EXERCISE GOAL: Reproduce the material below word for word, starting at the line that contains "Given: Click the current frame number field" and ending at the line that contains "This screenshot has width=905, height=630.". Include both of those lines.

EXTRACTED ENTRIES:

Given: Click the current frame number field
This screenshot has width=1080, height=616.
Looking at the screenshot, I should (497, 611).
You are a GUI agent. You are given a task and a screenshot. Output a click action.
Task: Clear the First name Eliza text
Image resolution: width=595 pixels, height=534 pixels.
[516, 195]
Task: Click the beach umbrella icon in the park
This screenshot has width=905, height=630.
---
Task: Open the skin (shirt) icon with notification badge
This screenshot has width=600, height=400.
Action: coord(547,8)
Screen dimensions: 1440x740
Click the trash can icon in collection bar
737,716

ANSWER IN FULL:
Given: Click the current frame number field
This screenshot has width=1080, height=616.
Looking at the screenshot, I should (497, 611).
You are a GUI agent. You are given a task and a screenshot. Output a click action.
Task: Clear the First name Eliza text
Image resolution: width=595 pixels, height=534 pixels.
[516, 195]
Task: Click the beach umbrella icon in the park
This screenshot has width=905, height=630.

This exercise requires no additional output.